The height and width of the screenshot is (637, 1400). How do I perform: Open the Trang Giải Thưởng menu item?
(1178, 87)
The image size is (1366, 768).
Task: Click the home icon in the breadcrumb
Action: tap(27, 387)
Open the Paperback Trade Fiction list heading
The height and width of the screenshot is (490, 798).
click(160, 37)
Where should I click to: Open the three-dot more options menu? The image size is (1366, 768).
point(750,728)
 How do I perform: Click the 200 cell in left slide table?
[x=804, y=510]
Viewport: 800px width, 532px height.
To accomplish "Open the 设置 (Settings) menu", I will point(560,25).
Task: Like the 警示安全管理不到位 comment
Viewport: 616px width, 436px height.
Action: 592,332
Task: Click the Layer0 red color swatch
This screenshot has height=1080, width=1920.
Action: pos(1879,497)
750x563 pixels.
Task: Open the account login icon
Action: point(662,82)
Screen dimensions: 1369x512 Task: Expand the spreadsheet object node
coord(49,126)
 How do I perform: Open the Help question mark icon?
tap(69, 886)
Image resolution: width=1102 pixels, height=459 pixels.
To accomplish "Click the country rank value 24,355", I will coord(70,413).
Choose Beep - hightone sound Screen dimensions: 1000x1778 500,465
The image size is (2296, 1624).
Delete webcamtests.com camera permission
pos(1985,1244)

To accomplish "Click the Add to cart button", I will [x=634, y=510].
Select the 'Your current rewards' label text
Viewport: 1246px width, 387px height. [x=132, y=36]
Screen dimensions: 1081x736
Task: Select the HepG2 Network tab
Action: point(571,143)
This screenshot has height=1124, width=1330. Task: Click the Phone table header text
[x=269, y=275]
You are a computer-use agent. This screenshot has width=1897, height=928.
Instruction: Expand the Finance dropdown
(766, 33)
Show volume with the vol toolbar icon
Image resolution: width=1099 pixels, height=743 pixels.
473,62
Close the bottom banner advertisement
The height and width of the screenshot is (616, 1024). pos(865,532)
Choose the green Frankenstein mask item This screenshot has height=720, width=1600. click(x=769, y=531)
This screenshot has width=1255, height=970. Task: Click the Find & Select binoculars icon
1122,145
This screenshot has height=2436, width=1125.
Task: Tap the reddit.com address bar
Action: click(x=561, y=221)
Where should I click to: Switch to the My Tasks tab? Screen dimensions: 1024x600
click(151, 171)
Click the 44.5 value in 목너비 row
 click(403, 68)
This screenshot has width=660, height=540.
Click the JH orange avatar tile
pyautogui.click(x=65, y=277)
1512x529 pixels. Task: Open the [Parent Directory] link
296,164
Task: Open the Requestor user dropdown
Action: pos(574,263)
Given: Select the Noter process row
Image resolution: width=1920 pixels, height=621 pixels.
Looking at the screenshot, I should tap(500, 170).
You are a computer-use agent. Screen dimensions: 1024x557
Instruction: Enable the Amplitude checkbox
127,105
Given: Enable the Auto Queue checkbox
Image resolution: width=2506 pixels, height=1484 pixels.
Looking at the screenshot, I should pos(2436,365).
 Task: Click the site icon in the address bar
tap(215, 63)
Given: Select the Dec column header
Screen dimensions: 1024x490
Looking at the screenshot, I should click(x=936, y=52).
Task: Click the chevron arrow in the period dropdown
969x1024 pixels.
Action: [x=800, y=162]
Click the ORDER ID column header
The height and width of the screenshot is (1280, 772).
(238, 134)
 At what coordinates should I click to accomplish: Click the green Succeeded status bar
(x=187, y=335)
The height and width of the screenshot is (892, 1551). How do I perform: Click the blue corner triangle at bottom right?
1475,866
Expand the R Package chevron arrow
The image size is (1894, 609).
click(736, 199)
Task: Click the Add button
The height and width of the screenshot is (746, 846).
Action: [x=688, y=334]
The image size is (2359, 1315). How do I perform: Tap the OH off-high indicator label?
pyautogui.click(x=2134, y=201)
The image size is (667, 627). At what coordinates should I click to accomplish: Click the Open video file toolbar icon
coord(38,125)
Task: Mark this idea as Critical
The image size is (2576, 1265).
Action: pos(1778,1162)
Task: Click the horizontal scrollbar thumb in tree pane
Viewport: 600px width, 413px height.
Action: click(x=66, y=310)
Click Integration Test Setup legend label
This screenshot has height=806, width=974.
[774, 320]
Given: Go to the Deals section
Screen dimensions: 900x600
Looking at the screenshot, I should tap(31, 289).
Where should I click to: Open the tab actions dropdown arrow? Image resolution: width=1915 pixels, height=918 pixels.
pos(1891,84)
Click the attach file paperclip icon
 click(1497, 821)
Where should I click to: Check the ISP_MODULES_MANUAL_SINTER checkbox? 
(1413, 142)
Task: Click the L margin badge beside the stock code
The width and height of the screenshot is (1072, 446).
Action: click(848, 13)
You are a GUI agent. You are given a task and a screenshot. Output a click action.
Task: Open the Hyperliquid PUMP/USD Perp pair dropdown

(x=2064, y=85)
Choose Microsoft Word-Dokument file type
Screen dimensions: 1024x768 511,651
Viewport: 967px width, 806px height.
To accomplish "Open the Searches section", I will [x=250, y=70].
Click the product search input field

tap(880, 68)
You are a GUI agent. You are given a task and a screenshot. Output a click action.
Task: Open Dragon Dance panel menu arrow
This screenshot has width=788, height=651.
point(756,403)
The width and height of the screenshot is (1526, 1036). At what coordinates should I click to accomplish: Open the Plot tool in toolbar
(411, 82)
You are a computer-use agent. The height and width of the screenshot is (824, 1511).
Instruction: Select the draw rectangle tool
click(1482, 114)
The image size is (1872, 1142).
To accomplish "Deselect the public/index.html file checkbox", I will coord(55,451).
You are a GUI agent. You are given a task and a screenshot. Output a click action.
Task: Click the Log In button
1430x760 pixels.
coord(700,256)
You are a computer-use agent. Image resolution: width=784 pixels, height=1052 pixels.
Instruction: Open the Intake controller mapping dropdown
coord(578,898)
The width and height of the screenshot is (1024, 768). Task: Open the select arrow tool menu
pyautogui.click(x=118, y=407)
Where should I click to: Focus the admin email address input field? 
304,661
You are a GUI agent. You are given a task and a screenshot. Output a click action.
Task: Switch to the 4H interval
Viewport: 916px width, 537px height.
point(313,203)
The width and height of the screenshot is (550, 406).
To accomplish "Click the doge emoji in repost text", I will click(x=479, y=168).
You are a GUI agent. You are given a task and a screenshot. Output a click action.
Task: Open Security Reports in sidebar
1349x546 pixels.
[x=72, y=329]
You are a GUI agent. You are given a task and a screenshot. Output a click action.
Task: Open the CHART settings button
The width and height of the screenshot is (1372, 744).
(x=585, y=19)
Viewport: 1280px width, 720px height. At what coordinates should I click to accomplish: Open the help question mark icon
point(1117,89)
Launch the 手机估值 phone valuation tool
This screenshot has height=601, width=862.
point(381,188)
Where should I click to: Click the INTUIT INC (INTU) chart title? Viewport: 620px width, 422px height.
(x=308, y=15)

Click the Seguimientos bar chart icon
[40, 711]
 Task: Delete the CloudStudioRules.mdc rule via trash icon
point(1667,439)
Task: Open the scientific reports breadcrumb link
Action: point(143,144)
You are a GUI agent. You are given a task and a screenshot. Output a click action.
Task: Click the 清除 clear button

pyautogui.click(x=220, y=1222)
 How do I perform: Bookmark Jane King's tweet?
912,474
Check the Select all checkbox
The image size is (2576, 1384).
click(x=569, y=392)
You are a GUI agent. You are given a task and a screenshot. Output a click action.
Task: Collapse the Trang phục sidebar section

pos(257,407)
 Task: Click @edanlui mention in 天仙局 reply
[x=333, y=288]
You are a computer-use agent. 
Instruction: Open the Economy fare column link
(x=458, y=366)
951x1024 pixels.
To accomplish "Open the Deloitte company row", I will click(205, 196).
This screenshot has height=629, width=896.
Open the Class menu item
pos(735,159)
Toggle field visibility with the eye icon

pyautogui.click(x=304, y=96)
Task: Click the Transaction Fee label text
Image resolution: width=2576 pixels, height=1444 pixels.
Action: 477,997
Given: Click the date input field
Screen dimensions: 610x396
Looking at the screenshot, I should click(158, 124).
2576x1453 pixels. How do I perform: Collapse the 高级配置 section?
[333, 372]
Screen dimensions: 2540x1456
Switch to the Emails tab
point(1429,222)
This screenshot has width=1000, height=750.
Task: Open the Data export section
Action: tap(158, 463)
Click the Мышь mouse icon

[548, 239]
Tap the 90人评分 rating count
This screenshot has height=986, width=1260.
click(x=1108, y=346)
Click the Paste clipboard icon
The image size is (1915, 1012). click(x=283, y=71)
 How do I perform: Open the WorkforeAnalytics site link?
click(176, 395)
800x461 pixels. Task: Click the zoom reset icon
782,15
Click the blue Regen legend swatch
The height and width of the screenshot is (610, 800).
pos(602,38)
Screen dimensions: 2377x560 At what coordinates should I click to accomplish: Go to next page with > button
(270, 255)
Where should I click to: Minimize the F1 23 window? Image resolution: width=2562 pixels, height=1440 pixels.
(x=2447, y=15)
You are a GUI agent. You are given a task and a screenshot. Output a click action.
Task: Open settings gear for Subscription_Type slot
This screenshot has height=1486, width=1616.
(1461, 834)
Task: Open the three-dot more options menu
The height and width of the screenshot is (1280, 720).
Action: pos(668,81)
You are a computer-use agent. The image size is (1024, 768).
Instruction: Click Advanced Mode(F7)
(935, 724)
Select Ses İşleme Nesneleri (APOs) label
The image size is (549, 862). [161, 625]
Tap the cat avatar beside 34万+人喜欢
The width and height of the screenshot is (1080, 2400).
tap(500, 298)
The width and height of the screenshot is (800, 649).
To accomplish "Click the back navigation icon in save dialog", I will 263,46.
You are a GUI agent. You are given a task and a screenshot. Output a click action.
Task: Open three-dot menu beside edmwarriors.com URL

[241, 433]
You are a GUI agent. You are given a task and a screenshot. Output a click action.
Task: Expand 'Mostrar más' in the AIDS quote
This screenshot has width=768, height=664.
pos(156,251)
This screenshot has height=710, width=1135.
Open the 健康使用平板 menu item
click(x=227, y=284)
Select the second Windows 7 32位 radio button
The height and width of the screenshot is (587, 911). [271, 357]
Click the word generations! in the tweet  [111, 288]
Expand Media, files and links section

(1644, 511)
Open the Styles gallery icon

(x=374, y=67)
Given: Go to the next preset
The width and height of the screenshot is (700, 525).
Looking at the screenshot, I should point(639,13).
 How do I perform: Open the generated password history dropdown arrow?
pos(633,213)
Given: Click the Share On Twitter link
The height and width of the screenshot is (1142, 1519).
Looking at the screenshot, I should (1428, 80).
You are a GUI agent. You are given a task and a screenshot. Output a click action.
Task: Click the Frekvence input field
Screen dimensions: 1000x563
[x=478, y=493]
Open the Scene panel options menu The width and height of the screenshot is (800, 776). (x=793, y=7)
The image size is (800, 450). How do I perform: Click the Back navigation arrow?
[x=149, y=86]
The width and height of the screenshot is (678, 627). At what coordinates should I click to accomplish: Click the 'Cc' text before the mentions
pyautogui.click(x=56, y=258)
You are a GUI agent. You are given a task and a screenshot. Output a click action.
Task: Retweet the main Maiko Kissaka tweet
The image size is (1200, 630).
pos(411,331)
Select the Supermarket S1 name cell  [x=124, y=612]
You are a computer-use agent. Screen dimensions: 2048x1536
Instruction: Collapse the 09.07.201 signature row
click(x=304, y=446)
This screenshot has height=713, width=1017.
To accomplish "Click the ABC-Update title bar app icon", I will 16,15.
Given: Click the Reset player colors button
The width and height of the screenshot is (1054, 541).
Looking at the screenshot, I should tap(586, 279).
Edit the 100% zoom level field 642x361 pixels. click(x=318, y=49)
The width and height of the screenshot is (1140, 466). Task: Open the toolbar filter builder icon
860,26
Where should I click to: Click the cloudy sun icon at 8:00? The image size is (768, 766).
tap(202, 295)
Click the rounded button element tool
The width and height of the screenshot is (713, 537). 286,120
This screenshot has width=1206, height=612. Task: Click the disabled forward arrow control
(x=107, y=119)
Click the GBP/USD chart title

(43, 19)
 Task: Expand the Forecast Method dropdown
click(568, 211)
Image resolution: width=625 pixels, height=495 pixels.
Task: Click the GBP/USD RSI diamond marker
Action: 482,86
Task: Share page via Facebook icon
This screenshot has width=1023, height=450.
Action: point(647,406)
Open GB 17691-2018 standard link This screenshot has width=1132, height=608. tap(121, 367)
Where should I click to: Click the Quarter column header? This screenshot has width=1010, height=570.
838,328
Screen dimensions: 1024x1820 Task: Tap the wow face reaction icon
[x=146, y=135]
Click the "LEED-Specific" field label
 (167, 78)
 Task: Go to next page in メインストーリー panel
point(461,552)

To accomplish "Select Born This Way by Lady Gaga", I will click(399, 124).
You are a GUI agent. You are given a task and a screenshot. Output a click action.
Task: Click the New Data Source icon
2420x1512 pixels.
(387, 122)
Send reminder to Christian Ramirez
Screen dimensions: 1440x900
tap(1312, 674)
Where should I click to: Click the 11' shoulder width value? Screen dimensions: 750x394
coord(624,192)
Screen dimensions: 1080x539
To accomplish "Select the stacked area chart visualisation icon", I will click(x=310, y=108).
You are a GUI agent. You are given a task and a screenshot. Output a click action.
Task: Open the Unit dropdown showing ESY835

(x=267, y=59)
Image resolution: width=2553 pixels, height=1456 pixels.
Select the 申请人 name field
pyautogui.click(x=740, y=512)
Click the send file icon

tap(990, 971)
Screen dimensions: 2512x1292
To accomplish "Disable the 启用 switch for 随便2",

(Dettagli esercizio): Per favore, ripeti senza modifiche il tratto di righe che va da quella contenente "You are a computer-use agent. The height" fino a quella contenente "[x=72, y=329]", entrambe incluse.

(Soluzione del problema):
You are a computer-use agent. The height and width of the screenshot is (824, 1511).
Instruction: Select the draw rectangle tool
click(1482, 114)
The image size is (1872, 1142).
To accomplish "Deselect the public/index.html file checkbox", I will coord(55,451).
You are a GUI agent. You are given a task and a screenshot. Output a click action.
Task: Click the Log In button
1430x760 pixels.
coord(700,256)
You are a computer-use agent. Image resolution: width=784 pixels, height=1052 pixels.
Instruction: Open the Intake controller mapping dropdown
coord(578,898)
The width and height of the screenshot is (1024, 768). Task: Open the select arrow tool menu
pyautogui.click(x=118, y=407)
Where should I click to: Focus the admin email address input field? 
304,661
You are a GUI agent. You are given a task and a screenshot. Output a click action.
Task: Switch to the 4H interval
Viewport: 916px width, 537px height.
point(313,203)
The width and height of the screenshot is (550, 406).
To accomplish "Click the doge emoji in repost text", I will click(x=479, y=168).
You are a GUI agent. You are given a task and a screenshot. Output a click action.
Task: Open Security Reports in sidebar
1349x546 pixels.
[x=72, y=329]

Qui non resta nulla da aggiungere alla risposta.